In the space adjacent to compliance, the world of corporate finance, the authors found that “finance teams are relatively late adopters of new technologies, with CFOs citing technology gaps, data concerns, and competing priorities as reasons for that lag.” What does that sound like? Many legally trained corporate compliance officers.

The authors cited, “One international energy company we studied created a tool using a mix of GenAI, traditional AI, and other algorithms to suggest mitigations or help rewrite an audit report. Other companies use generative AI to assist in drafting reports for audits or regulatory compliance. At Amazon, the finance function uses rules-based AI, machine learning, and LLMs to address tasks in fraud detection, contract review, financial forecasting, personal productivity, interpretation of rules and regulations, and tax-related work.” Such a tool could move compliance professionals from repetitive tasks to focus more on work involving critical thinking.

Enhancing the UX. The next step for GenAI in compliance is with its customers, i.e., corporate employees. Just as GenAI is transforming traditional customer service and retail engagement, it can do so for interactions by compliance and employees. Unlike traditional phone menus or robotic process automation (RPA) chatbots, GenAI enables dynamic, multilingual responses, enhancing customer experience while optimizing operational efficiency. Take the example of John Hancock, which has implemented AI-driven chatbots to manage routine inquiries, allowing human agents to focus on more complex customer needs. This shift improves response times, reduces costs, and increases employee efficiency. Now, apply that strategy to your employees.

Beyond text-based interactions, GenAI is expanding into voice-based customer engagement. Companies like Starbucks, Domino’s, CVS, and major banks are integrating AI-driven voice assistants with future applications that will likely include video-based interactions. Compliance can also use all of these strategies.

By pursuing small-t transformation, often with a human in the loop, as they build capabilities, your compliance team can enable the development of applications with higher value and risk. The authors list several actions a Chief Compliance Officer (CC) can take to generate transformation with generative AI.

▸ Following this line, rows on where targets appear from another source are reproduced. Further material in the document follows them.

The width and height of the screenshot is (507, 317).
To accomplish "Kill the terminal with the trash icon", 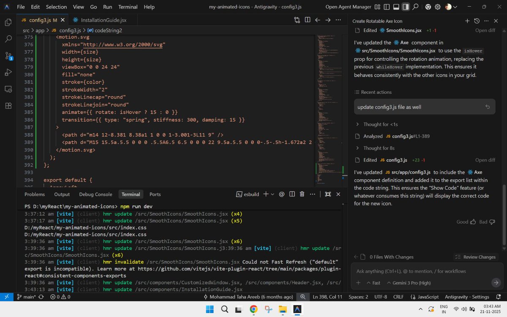I will [x=302, y=194].
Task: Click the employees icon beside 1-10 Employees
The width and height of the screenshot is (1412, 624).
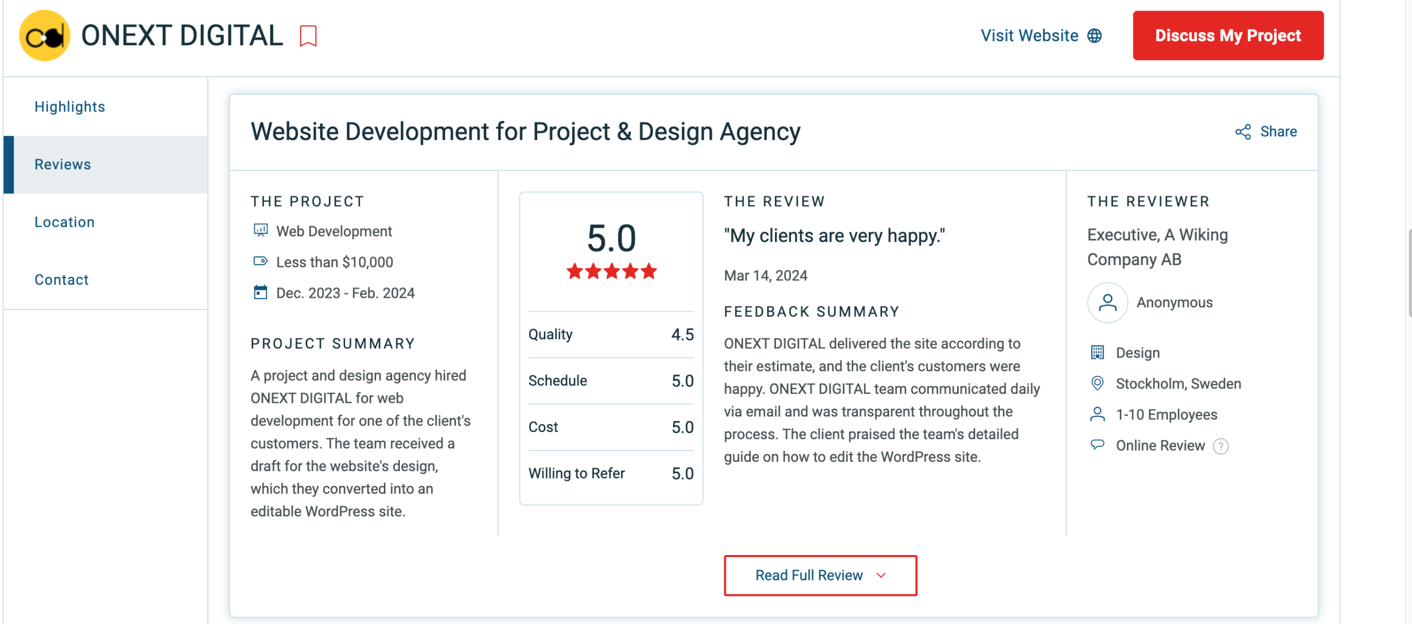Action: [1098, 414]
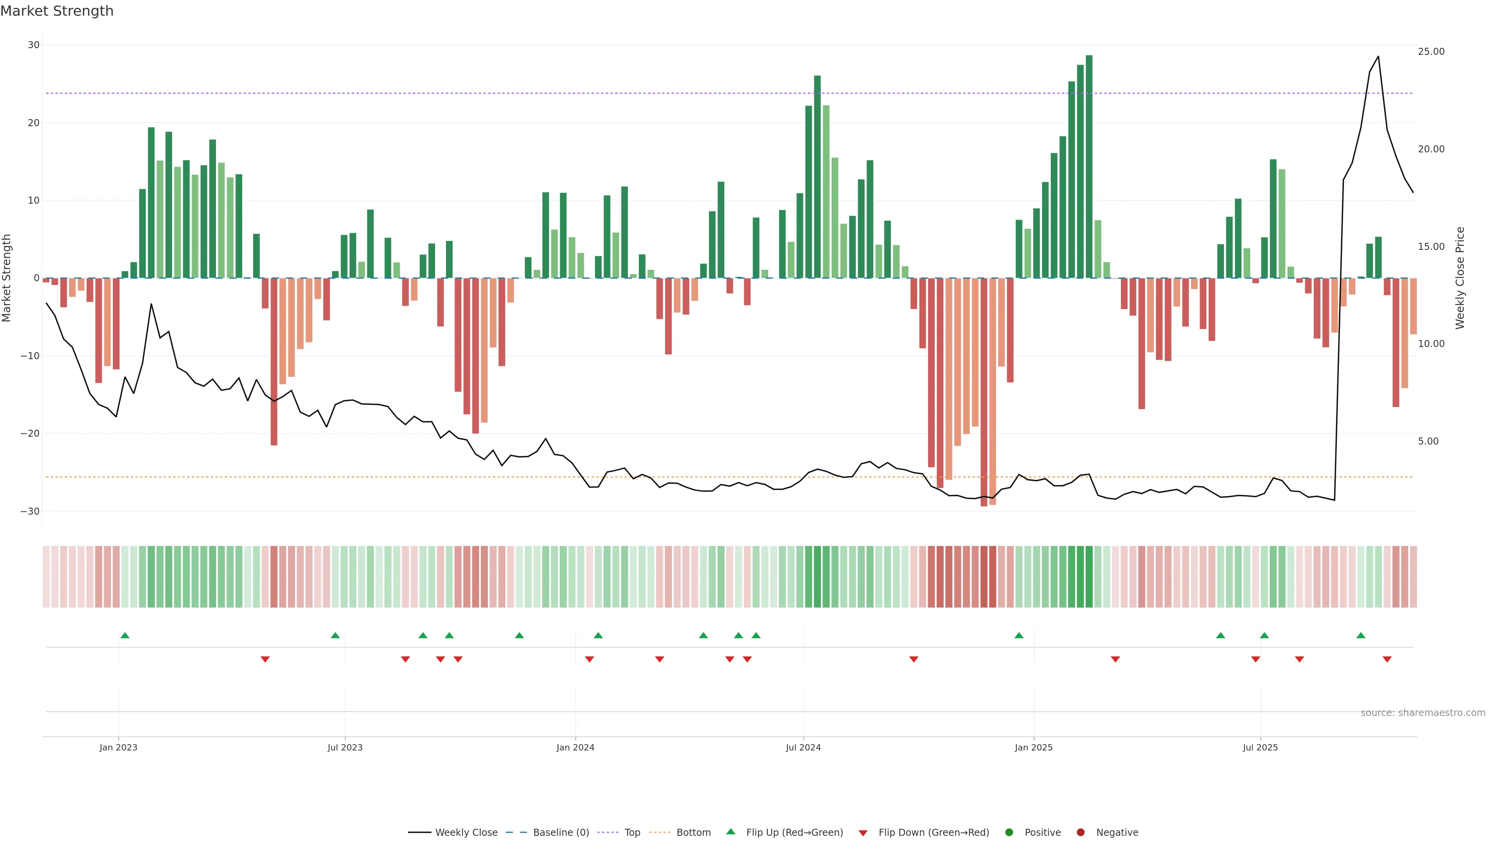Click the Jul 2024 x-axis label
Screen dimensions: 1505x846
tap(803, 747)
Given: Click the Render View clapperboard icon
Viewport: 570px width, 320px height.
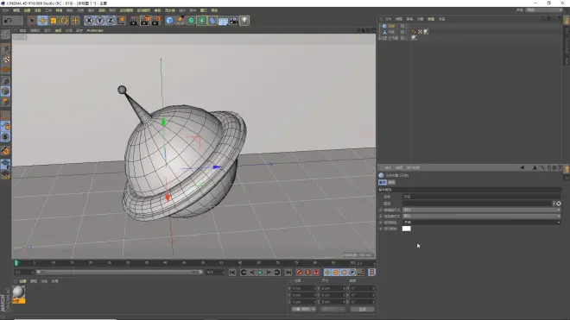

  1. Identify key pioneers in your organization and develop your messaging. With generative AI, innovation often comes from “cyborgs”—early adopters who integrate the technology into their work and are motivated to use it to solve a problem for themselves or their customers. Use them to communicate your innovation vision.
  2. Assess your company’s current position on the risk slope. What are you already doing, and what would be the next level of complexity and reward? Look at opportunities in individual productivity, role-specific enhancements, and innovations in product or customer engagement.
  3. Consider scalability. The authors noted, “According to the head of AI at a large bank we spoke with, “the more stuff you do, the more stuff you find to do.”
  4. Secure management buy-in. Small-t innovations can help to make the value story real and make the case for investments that can reduce the perceived risk of larger opportunities.
  5. Investigate foundational investments. Some of the boldest use cases will require extensive investment in data cleansing, model training, and integration before they can be ready for a real-world test.
  6. Maintain a long-term perspective. “The transformative cases take longer to build the business case, test the models, change behaviors, etc.,” said Chris Bedi, chief customer officer at software company ServiceNow. “The challenge is not only technical but also leaders taking time to reimagine their future with big ideas.”

The bottom line is that while productivity gains are the expected and common benefits of applying GenAI to specialized roles and tasks in compliance, the technology’s true impact extends further. GenAI is fundamentally transforming what compliance professionals can achieve. GenAI is enabling innovations and reshaping traditional compliance processes by enhancing efficiency and expanding the realm of possibilities within various functions.